What the task requires: Can you reproduce the entire thread below on lubricating the YS624 gear case, word for word?

# YS624 gear case lubrication?



## big_swede

Hi guys,

New to this forum so here is an introduction;

Got a "Ricky" with a busted engine for free a couple of years ago. The connecting rod had snapped off (seized bearing) and went through the crankcase. The crancase was welded and pretty much evrything inside was replaced including crankshaft, piston, connecting rod, camshaft and all bearings. This now works for my father.

A couple of weeks ago I bought my father-in-law's YS624. He passed away a couple of years ago and my mother-in-law don't use it so I bought it from her. 

The YS624 is in very good condition, just doing some routine maintenance to have it ready when we get some snow. 

Anybody have a clue about the gear case lubrication? The shop manual says to lube "Inner surfaces of gear case". How?

By the way, if my memory serves me right he bought it new about 10 years ago. When were the last YS624 made? It's steel tank, 4-speed, chute rotation handle upright and 12V electric starter. Sold new locally in Sweden, but all decals are bilingual French/German? Serial # is 7KA-250197 

/big_swede


----------



## Normex

I have no experience with Yamaha snow blowers but I highly recommend you buy a service manual, it would cover what you mentioned and much more. Good Luck


----------



## big_swede

No, sad to say the service manual does not explain this. The picture in my post is from the service manual, it just says to lube "Inner surfaces...".

What I did: There is a 6 mm (1/4 inch) hole at the bottom of the gear case wher I can see the large cog wheel. I inserted the tiny nozzle of a tube of grease and while moving the tracks (thus turning the cog wheel) I squeezed in some grease. I guess it's better than nothing..

But I would like to know what Yamaha intended?

/big_swede


----------



## UNDERTAKER

use 80/90 weight gear oil.


----------



## big_swede

In the worm gear for the auger you use oil, yes.

But the gear case, the enclosed cogwheels underneath that transfers power to the tracks you cant use oil, partly beacuse there is no fill hole, partly because there is a hole at the lowest point, as mentioned in my previous post.

Dataset extract:
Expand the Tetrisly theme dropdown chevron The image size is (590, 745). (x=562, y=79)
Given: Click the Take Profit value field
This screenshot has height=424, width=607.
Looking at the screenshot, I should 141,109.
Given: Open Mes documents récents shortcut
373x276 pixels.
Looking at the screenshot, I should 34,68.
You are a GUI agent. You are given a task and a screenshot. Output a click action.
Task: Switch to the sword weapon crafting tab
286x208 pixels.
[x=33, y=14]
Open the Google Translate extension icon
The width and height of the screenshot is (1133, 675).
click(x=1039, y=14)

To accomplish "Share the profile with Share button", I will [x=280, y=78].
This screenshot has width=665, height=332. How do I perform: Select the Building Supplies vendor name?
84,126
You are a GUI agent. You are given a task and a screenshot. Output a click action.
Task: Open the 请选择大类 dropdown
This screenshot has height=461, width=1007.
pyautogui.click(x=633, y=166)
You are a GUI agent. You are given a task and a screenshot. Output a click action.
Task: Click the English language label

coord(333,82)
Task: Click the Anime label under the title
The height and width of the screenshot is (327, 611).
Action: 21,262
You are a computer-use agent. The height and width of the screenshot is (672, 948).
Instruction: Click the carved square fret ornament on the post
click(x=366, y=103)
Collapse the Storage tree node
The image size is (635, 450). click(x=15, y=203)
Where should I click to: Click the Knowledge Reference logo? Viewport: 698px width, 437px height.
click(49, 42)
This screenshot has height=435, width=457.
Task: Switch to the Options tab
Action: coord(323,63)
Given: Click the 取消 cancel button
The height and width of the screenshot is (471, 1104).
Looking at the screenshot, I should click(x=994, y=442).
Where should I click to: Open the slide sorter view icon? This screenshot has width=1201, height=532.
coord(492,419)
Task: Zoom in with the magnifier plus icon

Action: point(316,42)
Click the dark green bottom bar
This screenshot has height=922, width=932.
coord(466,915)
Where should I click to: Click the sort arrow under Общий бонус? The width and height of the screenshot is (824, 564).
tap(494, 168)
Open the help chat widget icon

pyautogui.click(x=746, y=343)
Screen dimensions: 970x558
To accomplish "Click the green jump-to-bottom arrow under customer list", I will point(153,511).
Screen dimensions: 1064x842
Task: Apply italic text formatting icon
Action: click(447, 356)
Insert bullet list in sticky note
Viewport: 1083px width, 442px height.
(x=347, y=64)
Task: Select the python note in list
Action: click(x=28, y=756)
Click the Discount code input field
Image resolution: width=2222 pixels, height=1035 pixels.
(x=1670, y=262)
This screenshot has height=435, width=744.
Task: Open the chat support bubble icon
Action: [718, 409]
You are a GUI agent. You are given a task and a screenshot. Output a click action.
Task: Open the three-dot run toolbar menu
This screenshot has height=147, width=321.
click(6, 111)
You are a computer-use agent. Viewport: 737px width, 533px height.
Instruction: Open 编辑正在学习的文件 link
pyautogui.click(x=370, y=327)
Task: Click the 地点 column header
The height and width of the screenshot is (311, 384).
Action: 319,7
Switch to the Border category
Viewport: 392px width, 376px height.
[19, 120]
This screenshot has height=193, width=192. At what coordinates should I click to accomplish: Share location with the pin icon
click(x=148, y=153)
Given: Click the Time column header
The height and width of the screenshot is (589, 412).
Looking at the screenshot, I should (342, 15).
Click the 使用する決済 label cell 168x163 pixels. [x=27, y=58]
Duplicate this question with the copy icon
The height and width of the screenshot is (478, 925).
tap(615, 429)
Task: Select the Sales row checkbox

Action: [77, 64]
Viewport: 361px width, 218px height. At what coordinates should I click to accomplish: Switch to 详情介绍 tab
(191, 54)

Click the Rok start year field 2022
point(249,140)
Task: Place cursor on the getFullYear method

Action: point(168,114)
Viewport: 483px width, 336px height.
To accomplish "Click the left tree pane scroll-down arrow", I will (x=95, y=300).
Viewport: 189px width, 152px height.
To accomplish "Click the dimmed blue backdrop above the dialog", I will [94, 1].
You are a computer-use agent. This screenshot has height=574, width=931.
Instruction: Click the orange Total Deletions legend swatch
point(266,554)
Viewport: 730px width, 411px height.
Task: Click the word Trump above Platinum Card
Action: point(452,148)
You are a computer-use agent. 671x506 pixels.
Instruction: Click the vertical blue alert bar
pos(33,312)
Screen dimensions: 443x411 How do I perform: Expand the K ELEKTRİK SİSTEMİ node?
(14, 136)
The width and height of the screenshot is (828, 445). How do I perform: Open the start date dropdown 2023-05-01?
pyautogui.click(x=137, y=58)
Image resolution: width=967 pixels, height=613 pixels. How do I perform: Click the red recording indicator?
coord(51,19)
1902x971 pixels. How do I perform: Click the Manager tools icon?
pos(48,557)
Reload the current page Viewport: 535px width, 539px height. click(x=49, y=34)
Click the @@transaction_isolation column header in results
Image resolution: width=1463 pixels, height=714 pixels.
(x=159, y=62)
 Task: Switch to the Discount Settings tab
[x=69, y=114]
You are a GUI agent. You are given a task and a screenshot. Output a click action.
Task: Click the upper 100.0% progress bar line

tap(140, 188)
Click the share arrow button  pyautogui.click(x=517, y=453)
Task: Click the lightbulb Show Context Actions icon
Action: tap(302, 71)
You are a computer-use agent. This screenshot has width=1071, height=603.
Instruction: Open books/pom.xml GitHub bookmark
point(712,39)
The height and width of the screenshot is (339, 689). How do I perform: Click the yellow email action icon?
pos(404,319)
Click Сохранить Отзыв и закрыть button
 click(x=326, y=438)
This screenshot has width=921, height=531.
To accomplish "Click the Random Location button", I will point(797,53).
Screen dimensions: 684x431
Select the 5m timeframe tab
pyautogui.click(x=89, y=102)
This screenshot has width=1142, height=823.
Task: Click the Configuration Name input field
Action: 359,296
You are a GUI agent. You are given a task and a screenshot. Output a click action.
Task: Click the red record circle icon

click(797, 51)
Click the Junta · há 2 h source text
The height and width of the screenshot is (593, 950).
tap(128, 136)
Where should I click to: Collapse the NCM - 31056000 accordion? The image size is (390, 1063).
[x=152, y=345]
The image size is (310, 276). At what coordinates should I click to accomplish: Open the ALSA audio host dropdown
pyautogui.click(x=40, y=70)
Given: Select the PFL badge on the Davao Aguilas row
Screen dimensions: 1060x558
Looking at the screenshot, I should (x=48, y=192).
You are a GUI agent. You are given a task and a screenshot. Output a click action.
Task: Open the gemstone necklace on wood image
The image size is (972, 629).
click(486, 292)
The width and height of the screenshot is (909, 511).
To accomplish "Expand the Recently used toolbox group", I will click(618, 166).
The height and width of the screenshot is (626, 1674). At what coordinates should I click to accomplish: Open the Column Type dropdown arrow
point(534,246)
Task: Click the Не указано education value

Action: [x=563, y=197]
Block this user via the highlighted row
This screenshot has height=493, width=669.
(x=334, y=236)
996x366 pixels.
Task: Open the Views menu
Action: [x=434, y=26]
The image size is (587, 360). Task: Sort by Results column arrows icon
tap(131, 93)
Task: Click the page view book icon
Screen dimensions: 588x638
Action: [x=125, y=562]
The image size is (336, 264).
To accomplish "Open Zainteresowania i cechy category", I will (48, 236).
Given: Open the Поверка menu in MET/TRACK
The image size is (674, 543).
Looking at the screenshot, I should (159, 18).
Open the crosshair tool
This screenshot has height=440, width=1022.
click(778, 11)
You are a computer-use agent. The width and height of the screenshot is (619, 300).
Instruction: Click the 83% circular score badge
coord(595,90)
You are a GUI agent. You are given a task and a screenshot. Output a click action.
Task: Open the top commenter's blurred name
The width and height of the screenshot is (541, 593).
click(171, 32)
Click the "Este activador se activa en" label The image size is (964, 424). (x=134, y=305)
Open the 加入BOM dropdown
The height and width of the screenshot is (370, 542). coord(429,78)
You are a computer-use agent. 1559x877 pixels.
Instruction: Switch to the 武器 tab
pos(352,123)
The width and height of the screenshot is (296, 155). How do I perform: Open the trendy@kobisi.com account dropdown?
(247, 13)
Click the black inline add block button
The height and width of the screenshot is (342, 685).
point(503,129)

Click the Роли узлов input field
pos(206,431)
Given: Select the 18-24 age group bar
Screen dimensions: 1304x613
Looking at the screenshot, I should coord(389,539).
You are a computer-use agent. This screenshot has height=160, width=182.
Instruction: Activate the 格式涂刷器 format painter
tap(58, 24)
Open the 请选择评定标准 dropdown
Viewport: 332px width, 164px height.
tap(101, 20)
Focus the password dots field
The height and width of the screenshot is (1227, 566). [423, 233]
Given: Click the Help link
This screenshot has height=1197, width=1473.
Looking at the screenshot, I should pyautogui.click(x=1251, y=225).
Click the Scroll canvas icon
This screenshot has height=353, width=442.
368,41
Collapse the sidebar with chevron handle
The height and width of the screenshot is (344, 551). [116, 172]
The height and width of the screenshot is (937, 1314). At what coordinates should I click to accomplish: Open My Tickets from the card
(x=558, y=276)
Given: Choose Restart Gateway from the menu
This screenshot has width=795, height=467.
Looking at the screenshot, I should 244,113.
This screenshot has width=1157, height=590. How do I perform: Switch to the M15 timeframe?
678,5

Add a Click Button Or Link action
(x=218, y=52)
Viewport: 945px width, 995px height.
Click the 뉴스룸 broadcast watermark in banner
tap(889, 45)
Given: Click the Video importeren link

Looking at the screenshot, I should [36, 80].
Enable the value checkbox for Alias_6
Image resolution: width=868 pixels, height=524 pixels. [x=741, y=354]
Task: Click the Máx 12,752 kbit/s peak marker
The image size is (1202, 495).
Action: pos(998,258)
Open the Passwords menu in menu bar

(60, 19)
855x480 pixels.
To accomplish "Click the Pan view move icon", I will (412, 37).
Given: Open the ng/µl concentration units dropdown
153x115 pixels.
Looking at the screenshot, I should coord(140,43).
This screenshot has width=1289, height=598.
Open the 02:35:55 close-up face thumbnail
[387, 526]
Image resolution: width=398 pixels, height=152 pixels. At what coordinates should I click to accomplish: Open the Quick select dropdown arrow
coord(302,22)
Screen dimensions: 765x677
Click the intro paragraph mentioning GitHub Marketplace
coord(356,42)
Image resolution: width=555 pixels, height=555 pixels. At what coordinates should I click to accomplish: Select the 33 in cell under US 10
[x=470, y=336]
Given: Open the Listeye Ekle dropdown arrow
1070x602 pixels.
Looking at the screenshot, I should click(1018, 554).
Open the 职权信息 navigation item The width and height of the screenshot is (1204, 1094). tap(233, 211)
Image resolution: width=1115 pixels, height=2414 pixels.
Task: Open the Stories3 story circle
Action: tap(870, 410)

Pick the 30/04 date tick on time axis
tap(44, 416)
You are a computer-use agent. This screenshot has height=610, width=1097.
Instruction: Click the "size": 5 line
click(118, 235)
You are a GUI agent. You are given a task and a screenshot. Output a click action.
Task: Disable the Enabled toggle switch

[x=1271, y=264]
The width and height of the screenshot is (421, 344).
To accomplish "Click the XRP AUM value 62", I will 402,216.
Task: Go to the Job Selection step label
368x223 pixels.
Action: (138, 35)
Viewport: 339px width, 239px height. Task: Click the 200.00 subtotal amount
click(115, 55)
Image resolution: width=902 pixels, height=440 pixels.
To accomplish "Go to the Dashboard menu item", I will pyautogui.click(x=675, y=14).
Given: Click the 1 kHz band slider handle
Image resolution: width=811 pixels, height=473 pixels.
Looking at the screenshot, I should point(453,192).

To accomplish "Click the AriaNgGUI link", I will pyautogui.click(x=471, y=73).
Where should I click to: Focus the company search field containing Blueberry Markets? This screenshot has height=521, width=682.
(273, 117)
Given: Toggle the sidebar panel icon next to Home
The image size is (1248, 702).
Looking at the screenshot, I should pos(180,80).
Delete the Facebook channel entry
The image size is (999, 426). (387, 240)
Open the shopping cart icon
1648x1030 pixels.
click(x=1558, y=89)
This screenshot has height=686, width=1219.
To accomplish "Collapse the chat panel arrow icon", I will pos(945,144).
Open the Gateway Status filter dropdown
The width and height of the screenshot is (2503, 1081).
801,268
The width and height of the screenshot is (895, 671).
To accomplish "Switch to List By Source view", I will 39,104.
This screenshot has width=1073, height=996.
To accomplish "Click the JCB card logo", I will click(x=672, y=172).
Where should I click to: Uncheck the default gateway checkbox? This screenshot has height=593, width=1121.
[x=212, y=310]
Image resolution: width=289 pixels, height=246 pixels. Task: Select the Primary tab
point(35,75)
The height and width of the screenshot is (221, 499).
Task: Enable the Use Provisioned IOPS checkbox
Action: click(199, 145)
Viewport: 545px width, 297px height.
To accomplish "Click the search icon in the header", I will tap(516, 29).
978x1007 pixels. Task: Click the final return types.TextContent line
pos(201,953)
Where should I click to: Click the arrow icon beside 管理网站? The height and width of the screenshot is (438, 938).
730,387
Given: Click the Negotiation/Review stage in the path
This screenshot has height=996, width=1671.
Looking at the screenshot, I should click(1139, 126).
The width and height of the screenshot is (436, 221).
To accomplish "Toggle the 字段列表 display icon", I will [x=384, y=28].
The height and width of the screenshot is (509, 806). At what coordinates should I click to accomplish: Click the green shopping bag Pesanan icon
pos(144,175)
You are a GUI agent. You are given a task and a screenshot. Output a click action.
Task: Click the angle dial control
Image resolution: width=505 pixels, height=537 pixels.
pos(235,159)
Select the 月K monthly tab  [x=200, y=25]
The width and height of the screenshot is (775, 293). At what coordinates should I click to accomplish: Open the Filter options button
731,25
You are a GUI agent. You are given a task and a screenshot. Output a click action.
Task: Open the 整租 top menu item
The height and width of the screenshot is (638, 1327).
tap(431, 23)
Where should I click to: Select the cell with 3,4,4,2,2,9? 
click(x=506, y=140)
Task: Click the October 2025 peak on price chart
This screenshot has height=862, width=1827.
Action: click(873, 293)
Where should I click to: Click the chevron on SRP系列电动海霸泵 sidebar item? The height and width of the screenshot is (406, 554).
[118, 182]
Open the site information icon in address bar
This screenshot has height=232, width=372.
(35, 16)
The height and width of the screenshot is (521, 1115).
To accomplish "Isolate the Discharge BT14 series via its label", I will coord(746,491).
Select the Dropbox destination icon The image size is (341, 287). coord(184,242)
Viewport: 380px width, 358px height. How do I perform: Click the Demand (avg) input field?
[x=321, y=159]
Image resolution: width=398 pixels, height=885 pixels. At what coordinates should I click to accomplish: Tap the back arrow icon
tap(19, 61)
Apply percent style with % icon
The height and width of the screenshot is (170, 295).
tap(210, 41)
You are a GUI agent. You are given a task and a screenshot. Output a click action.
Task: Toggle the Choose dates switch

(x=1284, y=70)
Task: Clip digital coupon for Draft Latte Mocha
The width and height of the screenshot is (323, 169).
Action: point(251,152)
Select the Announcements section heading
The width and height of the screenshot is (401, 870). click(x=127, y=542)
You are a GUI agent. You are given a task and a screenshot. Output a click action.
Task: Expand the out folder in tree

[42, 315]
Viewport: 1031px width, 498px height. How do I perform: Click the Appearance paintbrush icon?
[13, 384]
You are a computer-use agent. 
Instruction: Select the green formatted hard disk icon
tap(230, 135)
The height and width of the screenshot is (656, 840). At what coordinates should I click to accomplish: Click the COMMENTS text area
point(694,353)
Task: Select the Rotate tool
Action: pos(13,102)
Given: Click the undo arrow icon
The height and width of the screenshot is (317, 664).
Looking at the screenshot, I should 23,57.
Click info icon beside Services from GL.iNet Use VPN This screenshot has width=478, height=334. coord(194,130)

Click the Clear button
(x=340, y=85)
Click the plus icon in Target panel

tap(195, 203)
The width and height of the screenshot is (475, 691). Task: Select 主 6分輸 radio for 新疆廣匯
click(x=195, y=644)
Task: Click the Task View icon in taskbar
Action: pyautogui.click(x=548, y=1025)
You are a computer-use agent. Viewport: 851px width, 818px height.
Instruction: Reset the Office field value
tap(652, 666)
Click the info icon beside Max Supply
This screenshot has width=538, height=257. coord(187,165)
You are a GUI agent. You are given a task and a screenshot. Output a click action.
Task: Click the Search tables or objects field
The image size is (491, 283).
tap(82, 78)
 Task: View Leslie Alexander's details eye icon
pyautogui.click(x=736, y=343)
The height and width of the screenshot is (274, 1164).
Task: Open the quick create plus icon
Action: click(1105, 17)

Final result:
# YS624 gear case lubrication?



## big_swede

Hi guys,

New to this forum so here is an introduction;

Got a "Ricky" with a busted engine for free a couple of years ago. The connecting rod had snapped off (seized bearing) and went through the crankcase. The crancase was welded and pretty much evrything inside was replaced including crankshaft, piston, connecting rod, camshaft and all bearings. This now works for my father.

A couple of weeks ago I bought my father-in-law's YS624. He passed away a couple of years ago and my mother-in-law don't use it so I bought it from her. 

The YS624 is in very good condition, just doing some routine maintenance to have it ready when we get some snow. 

Anybody have a clue about the gear case lubrication? The shop manual says to lube "Inner surfaces of gear case". How?

By the way, if my memory serves me right he bought it new about 10 years ago. When were the last YS624 made? It's steel tank, 4-speed, chute rotation handle upright and 12V electric starter. Sold new locally in Sweden, but all decals are bilingual French/German? Serial # is 7KA-250197 

/big_swede


----------



## Normex

I have no experience with Yamaha snow blowers but I highly recommend you buy a service manual, it would cover what you mentioned and much more. Good Luck


----------



## big_swede

No, sad to say the service manual does not explain this. The picture in my post is from the service manual, it just says to lube "Inner surfaces...".

What I did: There is a 6 mm (1/4 inch) hole at the bottom of the gear case wher I can see the large cog wheel. I inserted the tiny nozzle of a tube of grease and while moving the tracks (thus turning the cog wheel) I squeezed in some grease. I guess it's better than nothing..

But I would like to know what Yamaha intended?

/big_swede


----------



## UNDERTAKER

use 80/90 weight gear oil.


----------



## big_swede

In the worm gear for the auger you use oil, yes.

But the gear case, the enclosed cogwheels underneath that transfers power to the tracks you cant use oil, partly beacuse there is no fill hole, partly because there is a hole at the lowest point, as mentioned in my previous post.